Web developers are often the first to discover and document cross-browser incompatibilities since their work product is immediately impacted. And they do a pretty good job of sharing compatibility data. But as I said in my talk: Compatibility data is an oral tradition. Web developers gather at the town pump and share secrets for making boxes with borders float in Browser X. Web developers sit at the feet of venerated elders and hear how to make cross-browser compatible CSS transitions. We post our discoveries and solutions in blogs; in answers on StackOverflow; in GitHub repositories. We find answers on old blogs; in countless abandoned PHP forums; on the third page of search results.

There are a small number of truly canonical sources for compatibility data. We surveyed MDN visitors in January and learned that they refer to two sources far more than any others: MDN and MDN has more comprehensive information — more detailed, for more browser versions, accompanied by encyclopedic reference materials. caniuse has a much better interface and integrates with browser market share data. Both have good communities of contributors. Together, they represent the canon of compatibility data.

Respondents to our recent survey said they use the two sites differently: They use caniuse for planning new sites and debugging existing issues, and use MDN for exploring new features and when answering questions that come up when writing code.

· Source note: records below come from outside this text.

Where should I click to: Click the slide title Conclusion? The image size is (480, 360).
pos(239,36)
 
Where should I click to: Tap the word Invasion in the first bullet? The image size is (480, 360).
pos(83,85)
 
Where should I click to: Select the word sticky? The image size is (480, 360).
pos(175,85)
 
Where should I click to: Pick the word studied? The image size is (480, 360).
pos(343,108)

On MDN, we’re working on a new database of compatibility data with a read/write API. This project solves some maintenance issues for us, and promises to create more opportunities for web developers to build automation around web compatibility data (for an example of this, see, which scans your CSS for features covered by caniuse and returns a browser coverage report).

Of course the information in MDN and caniuse is only one tool for improving web compatibility, which is why the different perspectives at the Compat Summit were so valuable.

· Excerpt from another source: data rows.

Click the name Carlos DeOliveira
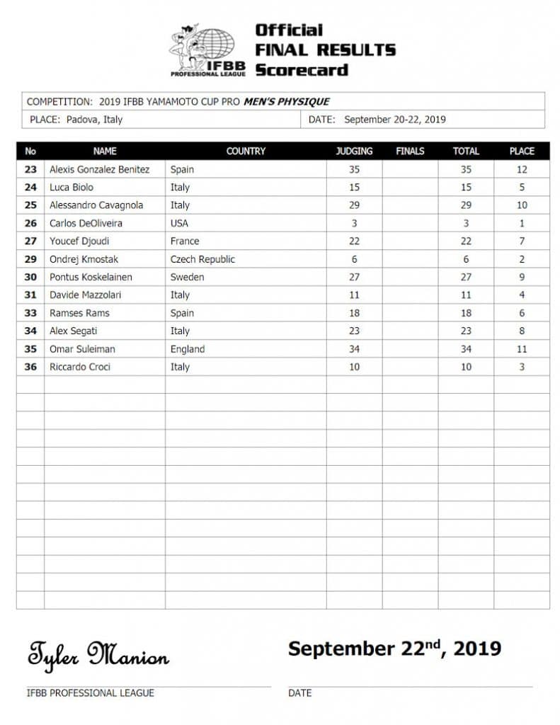point(86,223)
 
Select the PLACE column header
point(522,151)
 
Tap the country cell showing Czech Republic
point(202,259)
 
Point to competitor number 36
point(30,367)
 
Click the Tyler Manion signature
point(98,653)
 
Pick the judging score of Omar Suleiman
point(354,349)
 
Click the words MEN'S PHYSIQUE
point(287,101)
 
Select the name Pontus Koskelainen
point(91,277)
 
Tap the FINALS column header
point(410,151)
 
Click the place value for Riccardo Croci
point(522,367)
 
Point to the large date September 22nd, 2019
point(394,648)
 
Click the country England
point(188,349)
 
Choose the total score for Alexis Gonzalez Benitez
point(466,169)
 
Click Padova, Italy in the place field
point(94,120)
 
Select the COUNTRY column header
point(246,151)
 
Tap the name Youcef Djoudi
point(79,241)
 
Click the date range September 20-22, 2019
point(394,120)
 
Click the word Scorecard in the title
point(302,70)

If we think of web compatibility as a set of concentric circles, MDN and caniuse (and the entire, sprawling web compatibility data corpus) occupy a middle ring. In the illustration above, the rings get more diffuse as they get larger, representing the increasing challenge of finding and solving incompatibility as it moves from vendor to web developer to site.

  • By the time most developers encounter cross-browser compatibility issues, those issues have been deployed in browser versions. So browser vendors have a lot of responsibility to make web standards possible; to deploy as few standards-breaking features and bugs as possible. Jacob Rossi from Microsoft invited Compat Summit participants to collaborate on a framework that would allow browser vendors to innovate and push the web forward without creating durable incompatibility issues in deployed websites.
  • When incompatibilities land in browser releases, web developers find them, blog about them, and build their websites around them. At the Compat Summit, Alex McPherson from Quickleft presented his clever work quantifying some of these issues, and I invited all present to start treating compatibility data like an important public resource (as described above).
  • Once cross-browser incompatibilities are discussed in blog posts and deployed on the web, the only way to address incompatibilities is to politely ask web developers to fix them. Mike Taylor and Colleen Williams talked about Mozilla’s and Microsoft’s developer outreach activities — efforts like, “bug reporting for the internet”.

At the end of the Compat Summit, Mike Taylor asked the participants whether we should have another. My answer takes the form of two questions:

  1. Should someone work to keep the importance of cross-browser compatibility visible among browser vendors and web developers?
  2. If we do not, who will?

I think the answer is clear.

Special thanks to Jérémie Patonnier for helping me get up to speed on web compatibility data.